Is this your image?.

You could try the law of cosines. You can use your data to find a and then da/dt(the planes speed).

Solve \(\displaystyle 5^{2}=a^{2}+b^{2}-2abcos(\frac{3{\pi}}{4})\) for a.

Then differentiate the law of cosine formula:

\(\displaystyle c^{2}=a^{2}+b^{2}-2abcos(\frac{3{\pi}}{4})\)

\(\displaystyle c^{2}=a^{2}+b^{2}-2ab(\frac{-1}{\sqrt{2}})\)

\(\displaystyle c^{2}=a^{2}+b^{2}+\sqrt{2}ab\)

Be careful. differentiate with respect to time, enter in your data and solve for da/dt. It's easier than it looks. db/dt=0

 

[Guest]

Hey, thanks for the help, but my answer is still not coming out correctly.

I solved for A in the equation and got A to be = rad26 - rad 2

then after differentiating i got da/dt = (2c dc/dt)/(2a+rad2b). I plugged in my answers and i got 7.97 but my instructor told us that we should be getting 7.07 (5 rad 2), thanks again...

 

[stapel]

It would really help if you showed all of your steps, not just the final answers. For instance, how did you get "A = 24 radians"? Which angle is A?

Thank you.

Eliz.

 

[Guest]

I used Galactus's equation to solve for A and to find da/dt.

 

[Guest]

oh, i see why you're probably confused- when i said rad26 i meant radical. Sorry about that.

 

[Guest]

24=a^2+2radical2*a
so a = radical 26 -radical 2


2c dc/dt = 2a da/dt + 2b db/dt + radical 2(da/dt*b + db/dt *a)
da/dt = (2c dc/dt)/ (2a + radical2 *b)

does anyone know what im doing incorrectly?

 

[galactus]

Here we go swimmer:

You have: \(\displaystyle \L\\c^{2}=a^{2}+b^{2}+\sqrt{2}ab\)

Differentiate:

\(\displaystyle \L\\2c\frac{dc}{dt}=2a\frac{da}{dt}+2b\frac{db}{dt}+\sqrt{2}(a\frac{db}{dt}+b\frac{da}{dt})\)

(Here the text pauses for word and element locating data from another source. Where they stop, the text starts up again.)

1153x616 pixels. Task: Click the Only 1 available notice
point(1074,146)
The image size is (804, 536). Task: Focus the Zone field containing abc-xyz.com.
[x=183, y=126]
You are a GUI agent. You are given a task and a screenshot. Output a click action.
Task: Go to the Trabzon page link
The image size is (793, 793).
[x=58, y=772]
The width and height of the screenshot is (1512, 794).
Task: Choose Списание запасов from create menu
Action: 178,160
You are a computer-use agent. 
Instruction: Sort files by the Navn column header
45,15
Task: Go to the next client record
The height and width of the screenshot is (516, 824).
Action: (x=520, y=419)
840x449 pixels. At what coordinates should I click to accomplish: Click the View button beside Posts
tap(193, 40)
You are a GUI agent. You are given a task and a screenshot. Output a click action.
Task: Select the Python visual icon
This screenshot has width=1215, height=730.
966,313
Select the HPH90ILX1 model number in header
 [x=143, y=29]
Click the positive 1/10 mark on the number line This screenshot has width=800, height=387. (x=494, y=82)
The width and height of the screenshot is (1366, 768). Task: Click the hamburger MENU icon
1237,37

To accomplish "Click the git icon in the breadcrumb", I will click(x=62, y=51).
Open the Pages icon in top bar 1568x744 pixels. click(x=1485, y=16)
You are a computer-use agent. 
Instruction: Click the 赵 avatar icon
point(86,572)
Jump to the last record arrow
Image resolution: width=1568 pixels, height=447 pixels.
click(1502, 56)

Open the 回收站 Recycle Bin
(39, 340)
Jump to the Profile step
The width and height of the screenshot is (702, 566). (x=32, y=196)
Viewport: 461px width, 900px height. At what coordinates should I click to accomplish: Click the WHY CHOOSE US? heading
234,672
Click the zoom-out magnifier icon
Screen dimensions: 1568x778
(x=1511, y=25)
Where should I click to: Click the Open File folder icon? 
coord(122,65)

\(\displaystyle \L\\2(5)(7)=2(3\sqrt{2})\frac{da}{dt}+2(1)(0)+\sqrt{2}((3\sqrt{2})(0)+(1)\frac{da}{dt})\)

\(\displaystyle \L\\70=7\sqrt{2}\frac{da}{dt}\)

\(\displaystyle \L\\\frac{da}{dt}=5\sqrt{2}\;\ mi/min.\)

As for the rad thing. I would suggest using 'sqrt'. Better yet, take time to learn some LaTex.

Have fun